# T-shirt Design and Fan Art: How to Get Noticed



## Printsome (Jul 31, 2013)

London, UK: I’ve always been a fan of sci-fi movies, superheroes and video games and as a lousy reader – but a very interested image/visual consumer – graphic things have always attracted me. The other day I happened to come across fan art website We Love Fine; as per their definition, it’s fan art made by fans for fans and you can find everything from exclusive personalised t-shirts to toys, all hand made by the community. I found it amazing how some crowds have such talented fans behind them and sometimes their creations are actually more attractive then the official merchandise sold by the studios.

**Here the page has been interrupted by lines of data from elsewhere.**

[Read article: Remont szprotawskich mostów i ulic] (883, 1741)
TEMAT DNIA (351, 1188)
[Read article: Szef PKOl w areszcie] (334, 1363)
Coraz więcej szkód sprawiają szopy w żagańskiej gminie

The website also runs competitions (with prizes up to US$ 2.500 in cash) judged by expert panels, usually formed by famous actors and directors plus their official communities, like for instance this one for the “The Last of Us” PS3 game fans. This contest involved asking the fans to create and send up to 5 designs based on the story of the apocalyptic game and it’s characters. Five winners were then voted online (more than 100K votes were registered to all the 300+ entries), selected by the guest jury and then rewarded with prizes from cash to the game’s special editions and other goodies.










From a Marketing point of view, it’s an amazing opportunity to encourage fans to get creative and explore their relationship with the game or movie, get publicity and also to analyse their market from two different points of view: the fans creating it and the ones voting on their favourite later. Very clever too, I’d say.

Most of the contests done by the website, besides the prize, offer the winner the chance to create unique t-shirt designs and have it printed onto official licensed t-shirts. Participating in actions like that is always a good opportunity for up and coming artists to showcase their talent and make their creations accessible to a wider audience right away. All this at the same time as exploring their creativity through things they love.

At Printsome we’ve come across a couple of jobs that turned out to be fan-made for these types of contests. For one project we printed 5,000 t-shirts for a YouTube channel. We adapted and printed the original design, which was designed by a 14 year old, as a nine colour screen print on to dark garments and had them delivered in just 10 working days from the date of placement. This was just in time for their online store to start selling the t-shirts to fans across the UK and the US.

Participating in this type of fan art competition can have lots of benefits, but sometimes taking the initiative and contacting your favourite brand directly can pay off as well. This was the case of graphic artist Sam Brunell from Walsall.

After a tough childhood filled with health issues, Sam started drawing at a very young age and was able to develop a unique style, which can be seen here on this online portfolio at Behance. As a fan of the Adidas NEO Label, a branch of the big German sports brand, Sam approached their official Twitter account with a couple of designs and, a few months later, was surprised by a quick video featuring Justin Bieber with the t-shirt saying a few words about it.

We caught up with Sam to talk about the experience. Check it out:

Printsome: About the design you did for Adidas NEO Label: was it a contest or did you take initiative?
Sam: It was all independent really. I wanted to show Adidas what I could do and I knew they took their fan base seriously, so I jumped at the chance when they said I could do it. The first design I created, believe it or not, was the one they showed Justin Bieber, which was a shock because there were so many other designs too. The process of the t-shirt design took about 2 days to create; the inspirations that guided me were top urban clothing lines like Rebel 8, Sundown and Drop Dead clothing.

Printsome: How did you get Adidas to showcase your design to Justin Bieber?
Sam: It was just basically a shout out for all the NEO supporters really. NEO picked a group of their Twitter fans and luckily I was one of them it was amazing publicity for me. At first it was going to be shown just to their design team so I had no idea Justin Bieber would see it in the end. I was jumping with excitement!

Printsome: Do you usually participate on contests or was it the first?
Sam: Not really, it was the first time I tried this type of thing.

Printsome: Do you draw just fan art or do work on commission?
Sam: A bit of both but I mainly do fan art, I get a better response this way.

Whether you’re looking for new adventures on fan art contests or are an illustrator with amazing t-shirt design ideas for your favourite singer or clothing label, it’s clear that designing things you’re passionate about is the best way to start!

Massive thank you to Sam for taking the time to talk to us and the best of luck with all your future designs.


----------